Director and producer: Rudall Hayward. Scenario: Rudall Hayward. Source: James Cowan FRGS, The New Zealand Wars, vol I and The Old Frontier. Director of photography: Frank Stewart with special scenes by Edwin (Ted) Coubray, J. Makepeace. Continuous printer: Edwin (Ted) Coubray. Editing: Rudall and Hilda Hayward. Settings: Edward Armitage, Jack Goessi, Cecil Todd. Furnishings and antiques supplied by Andrews & Clark, G. and W. Alexander. Composer: Marcella Doreen, accompanying Maori melody ‘Mere’.
Frank Nemo (Dr Wake), Nola Casselli (Cecily Wake), M. Millington (Miss Jessica Wake), Eric Yates (Colonel Grey), Edmund Finney (Kenneth Gordon), Fred Mills (‘Colonel Dobby’), Cadia Taine (Mrs Wake), Wightman McCombe (Sir George Grey), Chief Abe (Rewi Maniapoto), Chief Mita (Hitiri Paerata), H.J. Bentley (The Hon. Mr-a cabinet minister), Mr Alexis (Von Tempsky), Chas Archer (General Cameron), W. Surrell (Lieutenant-Colonel McDonnell), Miss Tina (Takiri), with unidentified Maori cast as Rangi (a small Maori boy), Mako (a fighting chief of the Maniapoto), Te Waro (a tohunga or priest).
During 1863 the New Zealand Wars had become serious enough to take the full attention of the governor, Sir George Grey. In the Waikato area a corps of forest rangers, under the command of Gustavus Von Tempsky and attached to the 40th Regiment, became renowned for its ability as a successful fighting unit. Newly arrived from England and working as a clerk, the young Kenneth Gordon is attracted by the regiment’s reputation and joins up as a recruit, an action which forces him to part from his new acquaintance, the beautiful Cecily Wake. Out in the field, Ken Gordon leaves camp in order to find von Tempsky and his lieutenant (then sergeant), McDonnell, who have gone on a scouting expedition, but he becomes lost in the bush and is posted by his unit as a deserter. In the course of his wanderings, Gordon rescues a young Maori woman, a rangtira named Takiri, from drowning. Shortly afterwards the pair are captured by a taua, a war party of Maori, and Gordon is kept prisoner. He plans to escape and return to his unit with substantial information, but on finding that Takiri s young brother, Rangi, has disappeared, he goes with her to find him. Their search leads them to the Orakei pa, the fortified post the Maori have been building at Kihikihi, near Te Awamutu, where the presence of a pakeha (a white man) so enrages the paramount chief, Rewi Manipoto, that he is tied up and thrown into a rua, or dugout pit.
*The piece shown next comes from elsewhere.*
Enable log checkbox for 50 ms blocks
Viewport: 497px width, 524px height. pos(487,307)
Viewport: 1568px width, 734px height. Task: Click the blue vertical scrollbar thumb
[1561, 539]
The British attack the pa and the battle rages for three days, after which the Maori abandon the fortification, and Ken Gordon, with Takiri, attempts to rejoin the British. Takiri, however, is shot, and dies in Gordon’s arms. He eventually rejoins his unit, the charges of desertion are dropped, and he is reunited with Cecily.
Less than 30 minutes of Rewi’s Last Stand remains. That footage, however, gives some indication of the vitality and dramatic intensity of this major historical reconstruction. It is based firmly on James Cowan’s highly Eurocentric but factually well-researched description of the events leading up to the siege by the British of Orakei Pa during the New Zealand Wars of the 1860s. Director Rudall Hayward’s balanced portrayal of Maori and their British attackers is unusual and rare in the cinema of New Zealand, as is his portrayal of the battlefield from the point of view of both parties in the combat.
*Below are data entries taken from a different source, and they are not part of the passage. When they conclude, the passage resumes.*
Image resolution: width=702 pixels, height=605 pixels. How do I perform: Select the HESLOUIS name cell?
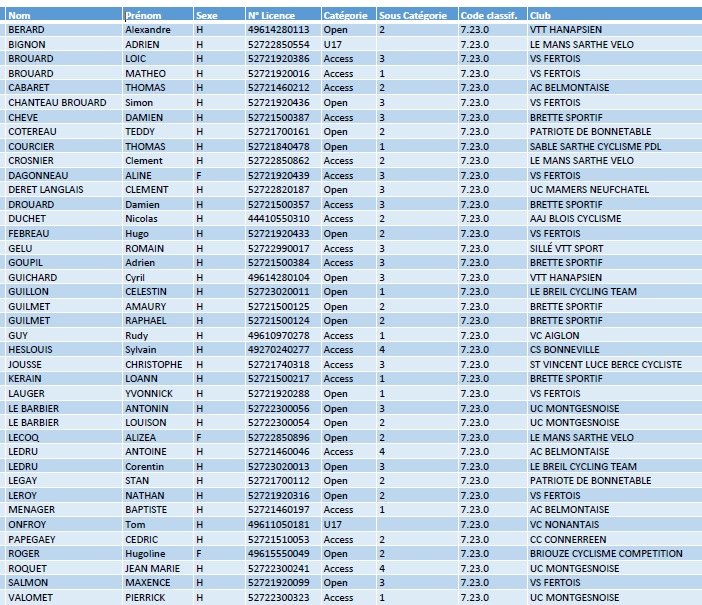32,350
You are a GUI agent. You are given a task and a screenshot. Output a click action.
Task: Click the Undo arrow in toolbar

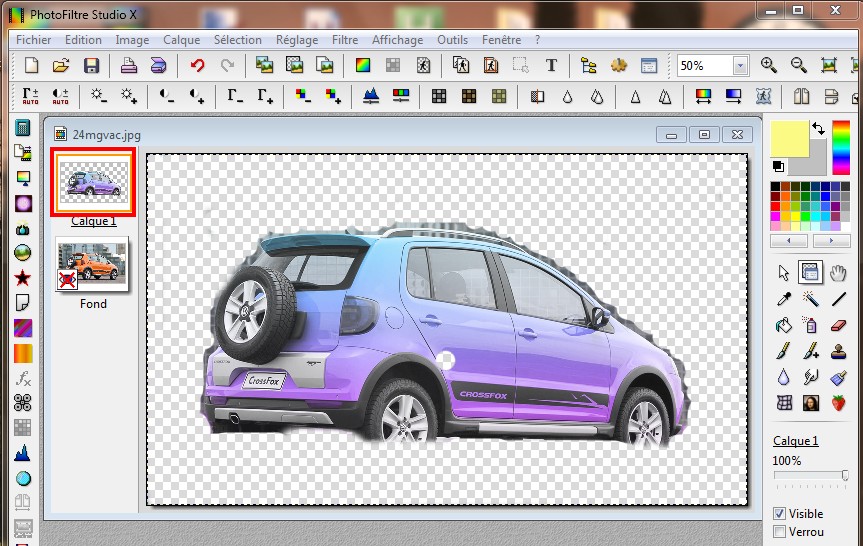[197, 66]
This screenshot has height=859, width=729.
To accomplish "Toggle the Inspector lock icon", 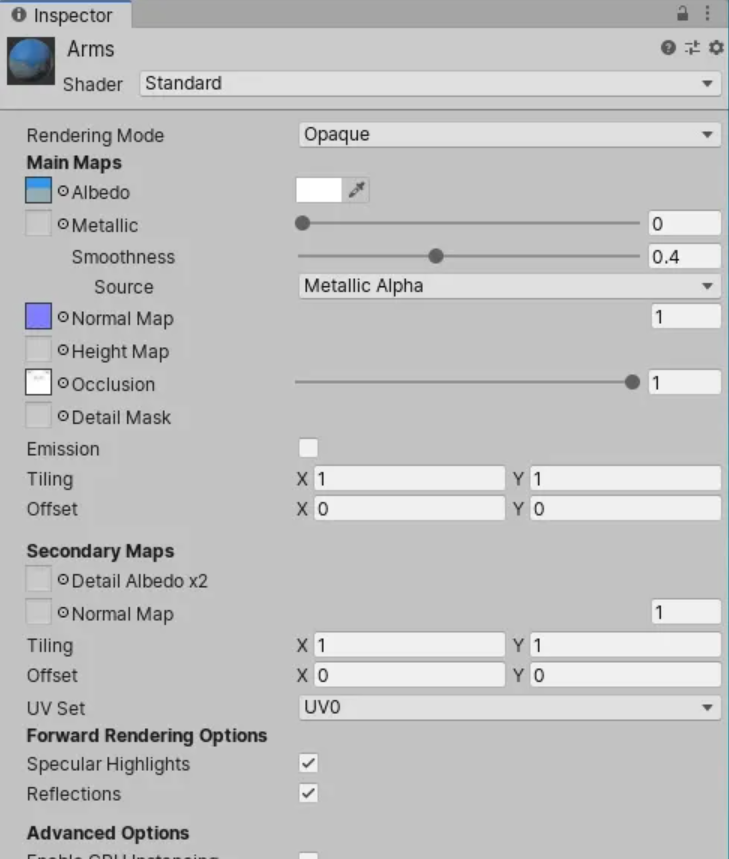I will pyautogui.click(x=683, y=14).
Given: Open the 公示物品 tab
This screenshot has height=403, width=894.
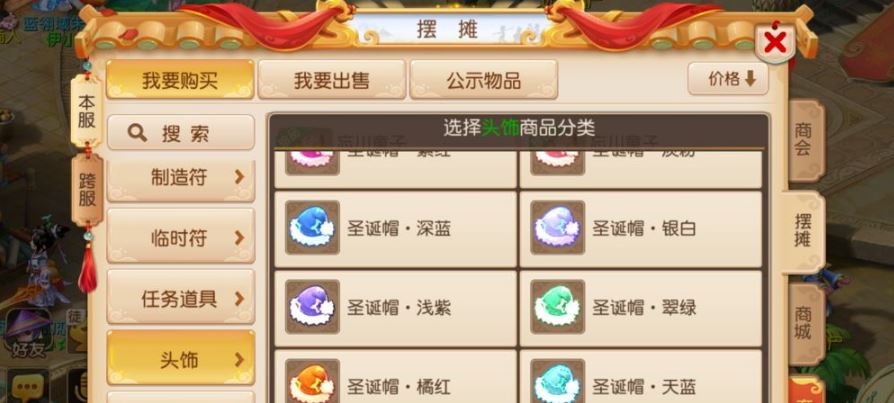Looking at the screenshot, I should point(483,80).
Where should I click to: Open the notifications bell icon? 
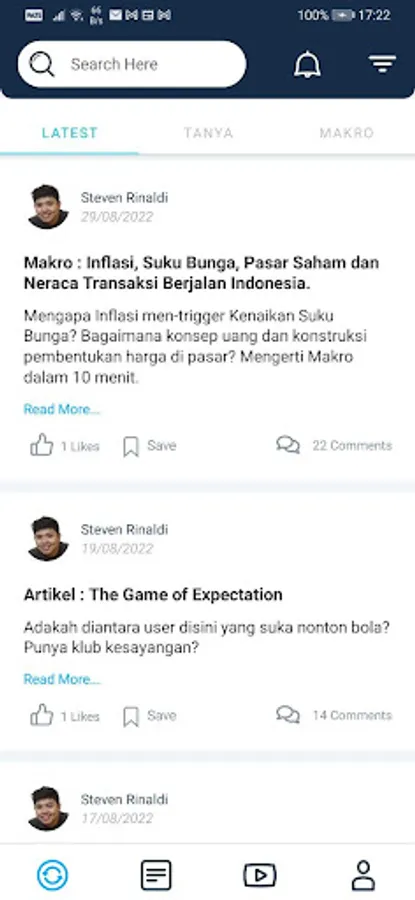pos(308,64)
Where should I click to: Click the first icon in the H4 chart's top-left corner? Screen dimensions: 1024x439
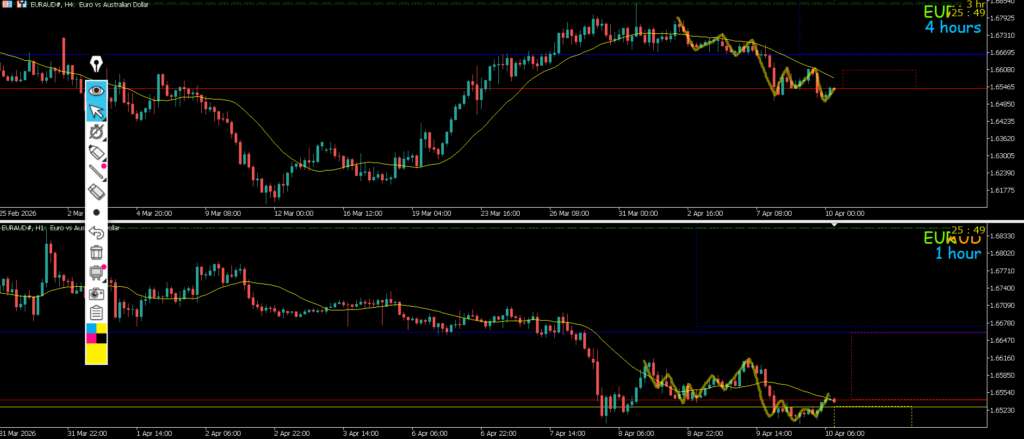click(x=5, y=5)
His direction, together with Frank Stewart’s photography, is economical and sound, with solid narrative control, an intelligent and creative presentation of image and classical assemble editing. On an important technical note, this was the film in which Edwin Coubray built a continuous printer which could do lap dissolves. Coubray notes, ‘I think I accomplished some of the first lap dissolves in New Zealand.’
The narrative is held together by the simple device of a young colonial male, fresh from the mother country, England, becoming embroiled in the conflict between the indigenous people, the Maori, and the colonists, who were largely British. He undergoes the rites of passage required of a male, and in a singularly New Zealand turn of the narrative, forms a relationship with a young Maori woman of chiefly rank which gives him a view of Maori quite different from that of most of his fellow colonials.
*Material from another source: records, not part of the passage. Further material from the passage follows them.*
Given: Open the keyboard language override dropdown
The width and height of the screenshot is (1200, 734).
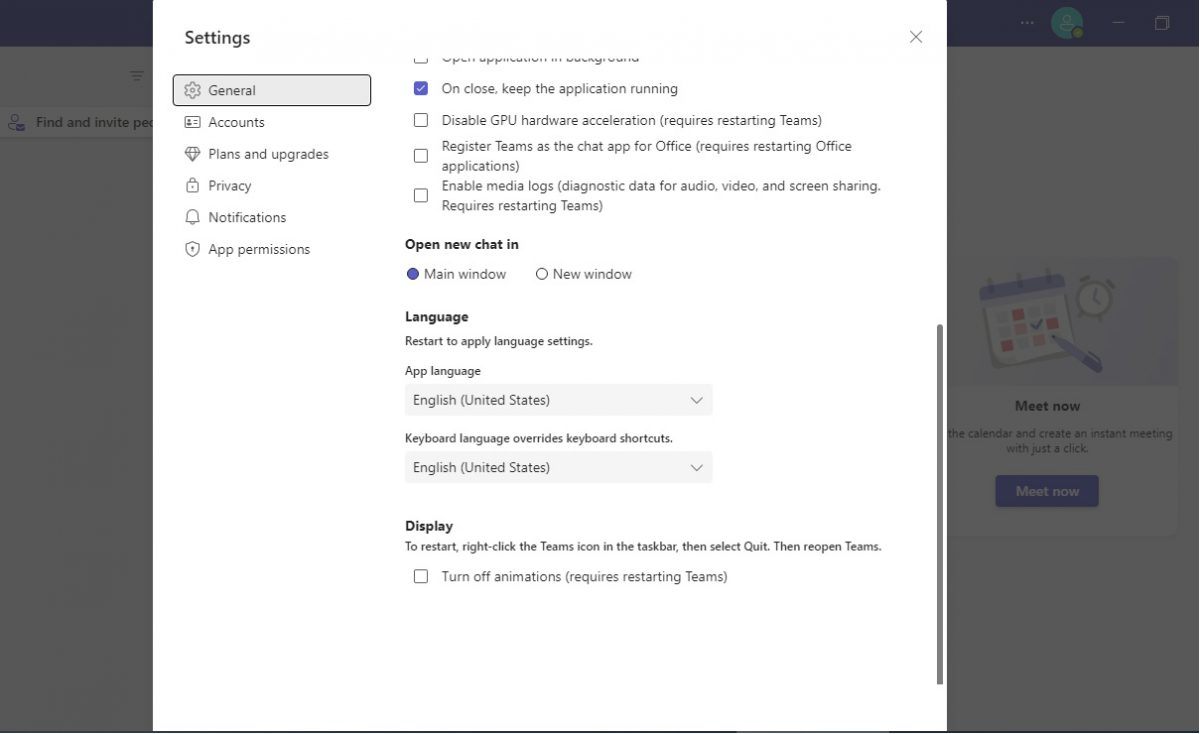Looking at the screenshot, I should (x=558, y=467).
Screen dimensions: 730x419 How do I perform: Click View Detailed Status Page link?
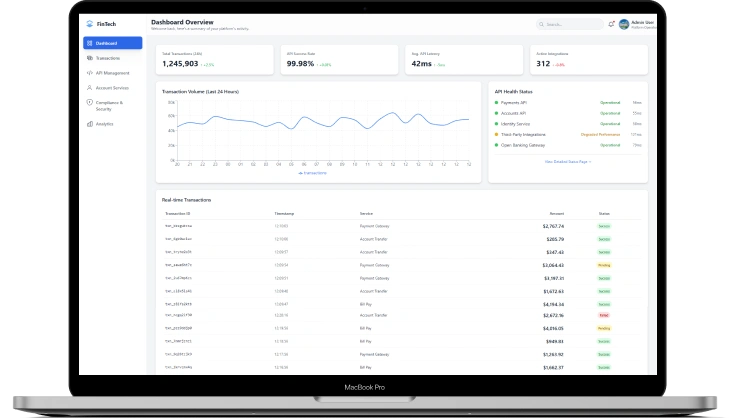coord(567,160)
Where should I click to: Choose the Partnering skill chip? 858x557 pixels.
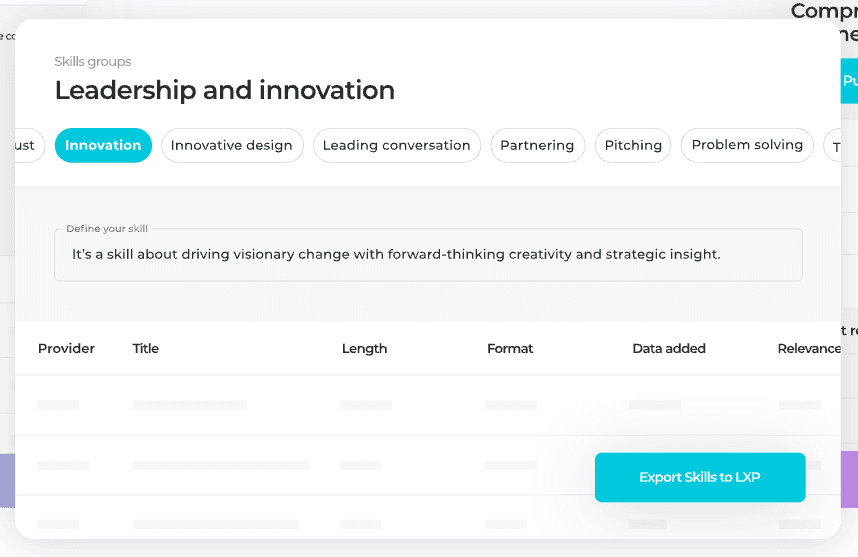click(x=537, y=145)
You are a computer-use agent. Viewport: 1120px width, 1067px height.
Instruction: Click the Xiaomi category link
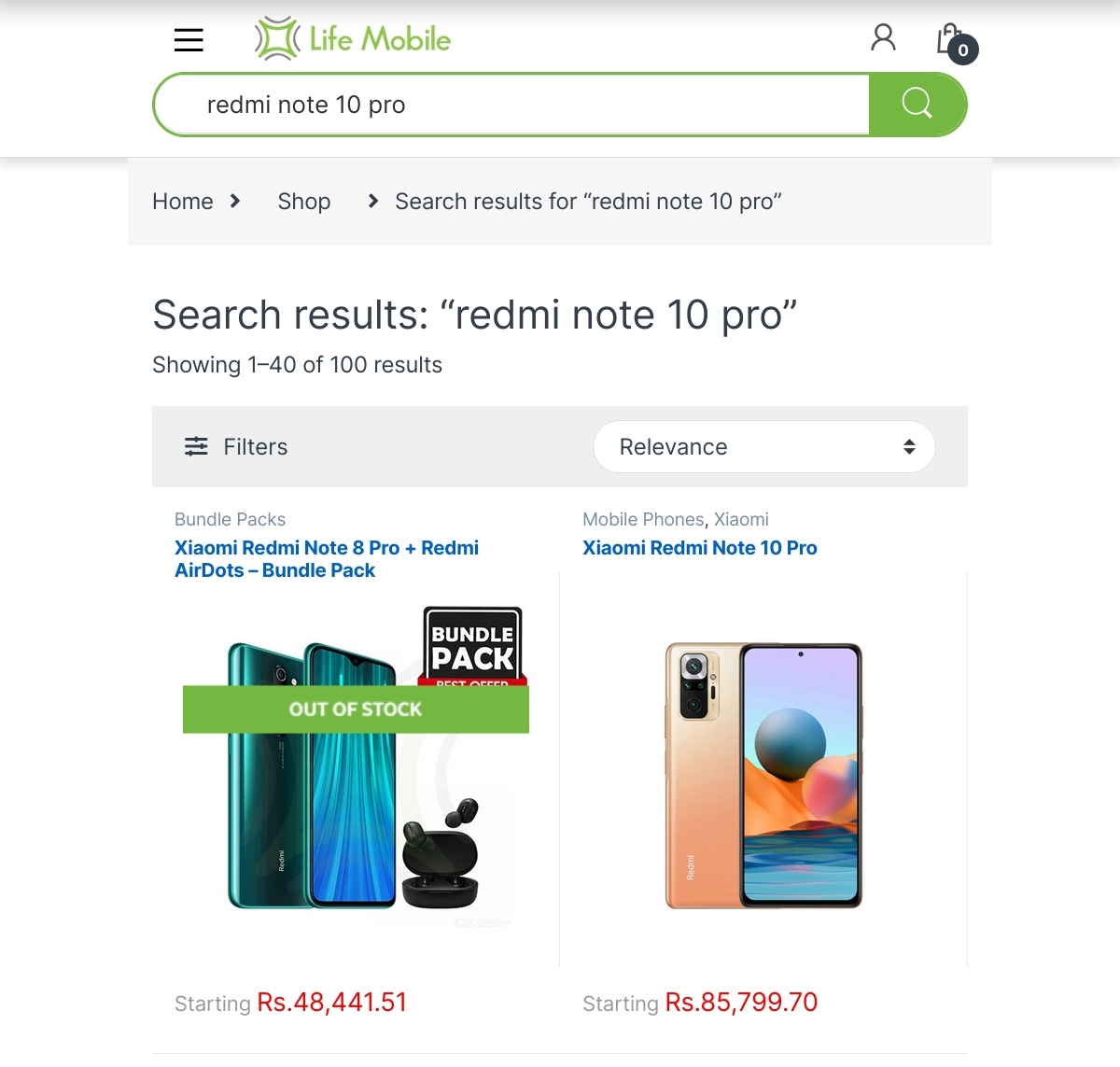[x=741, y=519]
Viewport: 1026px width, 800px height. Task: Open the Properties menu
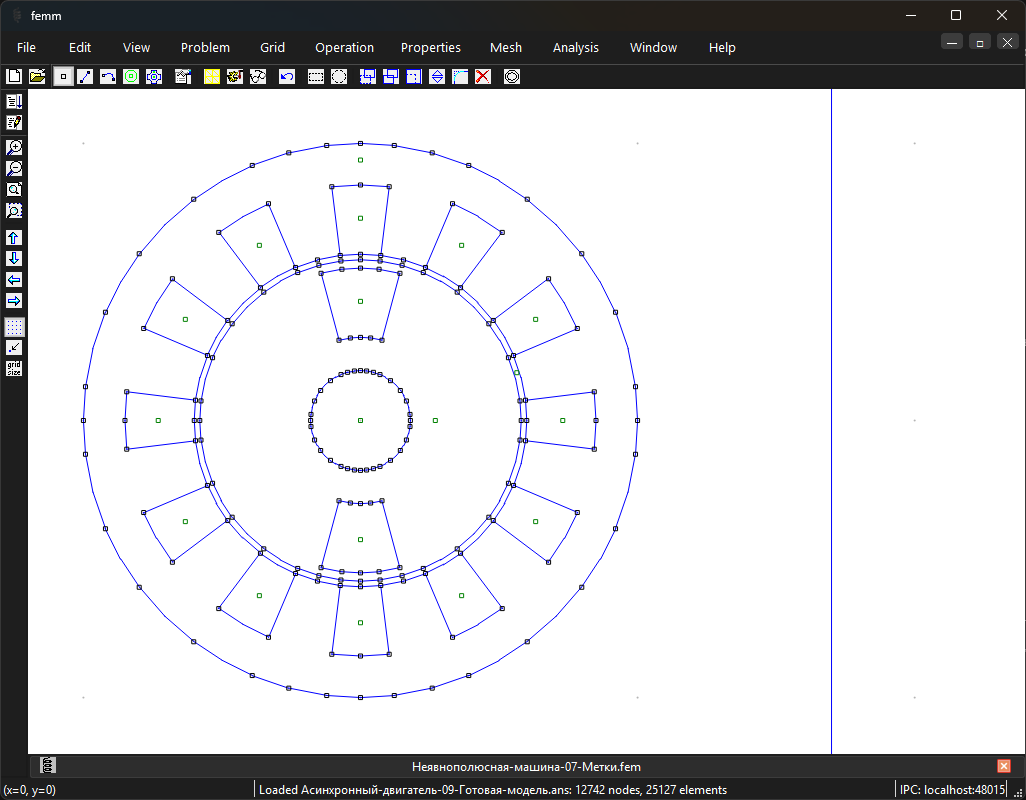[x=431, y=48]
In the program notes from its screening at the Strand Theatre in Auckland, Henry Hayward, father of the director, says, ‘We believe that every unit of our great Empire should provide its quota in helping to make British pictures for British people, and that is solely why this little New Zealand producing company has made Rewi’s Last Stand. ’
Rewi’s Last Stand was remade in the late 1930s by Rudall Hayward as a sound feature. In its U.K. release, which is now the only extant print, it is titled The Last Stand. SE
Martin, Helen & Sam Edwards 1997, New Zealand Film 1912-1996, OUP, Auckland.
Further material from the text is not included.